Pretty much every Australian skilled migration event I've been to (in the UK) has someone from 'Hays' in attendance. I do have the business card of someone I met from Hays who specialises in IT roles - I'll edit this post if I find it.

_Edit: Found it. But I suppose I shouldn't publish his details on a public message board. message me privately if you want them._


----------



## Dexter (May 5, 2010)

Given you don't have Australian experience - start may not be easy and you might work below what you worked for in US. As for outsourcing work - a lot of it goes to India, Singapore and Kuala Lumpur. Your chances are the best in Sydney or Melbourne.


----------



## tracker777 (Jun 29, 2010)

Agree, Sydney and Melbourne are the better places for IT Jobs.
Sydney has twice the opportunity and twice the number of IT Job seekers.

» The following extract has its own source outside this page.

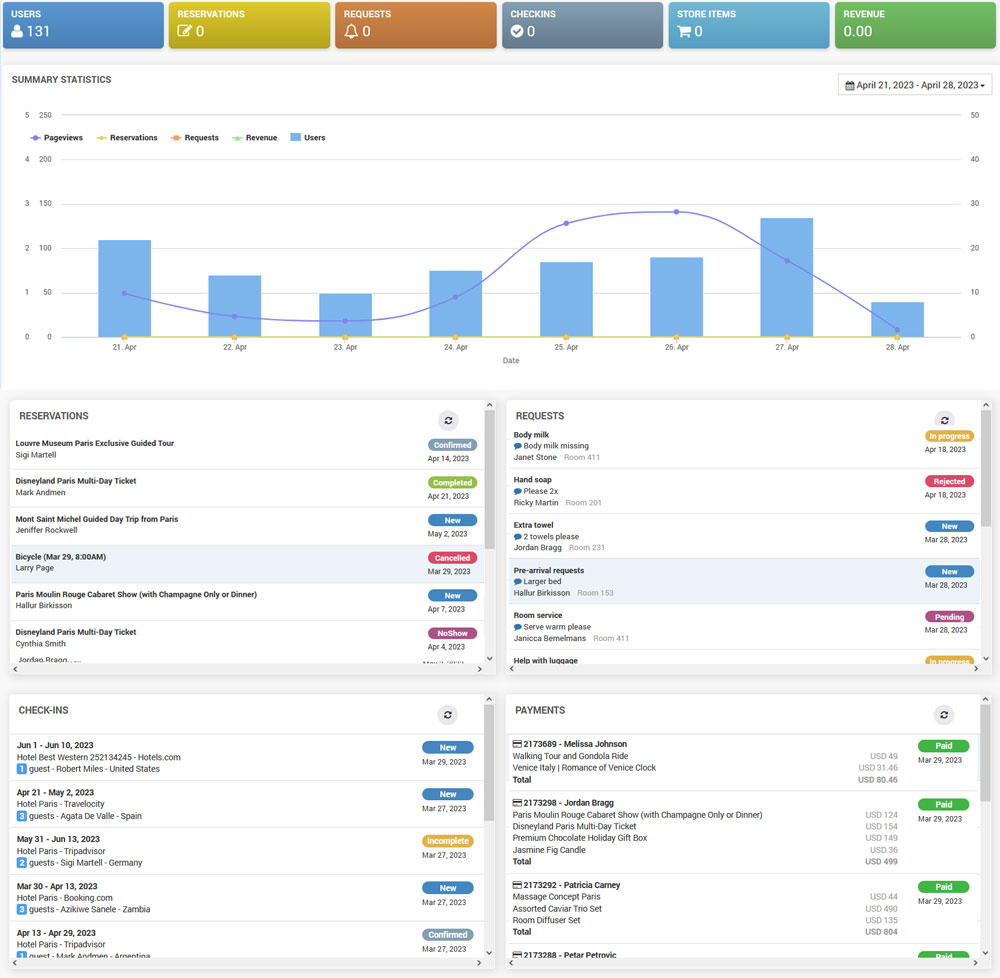Hide the Revenue series via legend
1000x978 pixels.
point(254,138)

First job or contract is difficult to get and can take some 2 to 3 months time. If you are physically outside Australia employers will not consider you.

Best luck


----------



## chopin.martin (Feb 7, 2011)

gauravs04 said:


> I have 9 years of IT experience in the field of Business Intelligence and Datawarehousing, and out of this 6 years has been in the United States.
> Can you gimme an idea of IT job prospects for me in Australia, Is it difficult to find a job ? Which cities should I target for a job hunt ?


Hey Iam also looking for it... I have 4 years of experience as project manager..


----------



## gauravs04 (Aug 22, 2010)

Iain,

I am unable to send you a message.

Thanks


----------



## iain (Nov 11, 2009)

gauravs04 said:


> Iain,
> I am unable to send you a message.


Hi gauravs04, it looks like this board has disabled the private messages. So I have posted it on your public visitor page. Click your username it should take you there. Somehow I doubt Mark objects


----------



## Wanderer (Jun 16, 2007)

iain said:


> Hi gauravs04, it looks like this board has disabled the private messages. So I have posted it on your public visitor page. Click your username it should take you there. Somehow I doubt Mark objects


gauravs only has 4 posts up and he himself should be able to PM after five as you too should be able to do.


----------



## iain (Nov 11, 2009)

Wanderer said:


> gauravs only has 4 posts up and he himself should be able to PM after five as you too should be able to do.


Ah, thanks for letting me know. But when I try to PM gauravs04, I get:



> gauravs04 has chosen not to receive private messages or may not be allowed to receive private messages. Therefore you may not send your message to him/her.


I guess both users (sender and receiver) have to be over 5?


----------



## gauravs04 (Aug 22, 2010)

iain said:


> Hi gauravs04, it looks like this board has disabled the private messages. So I have posted it on your public visitor page. Click your username it should take you there. Somehow I doubt Mark objects


Thankyou, I will reach out to Mark and see if they can help.


----------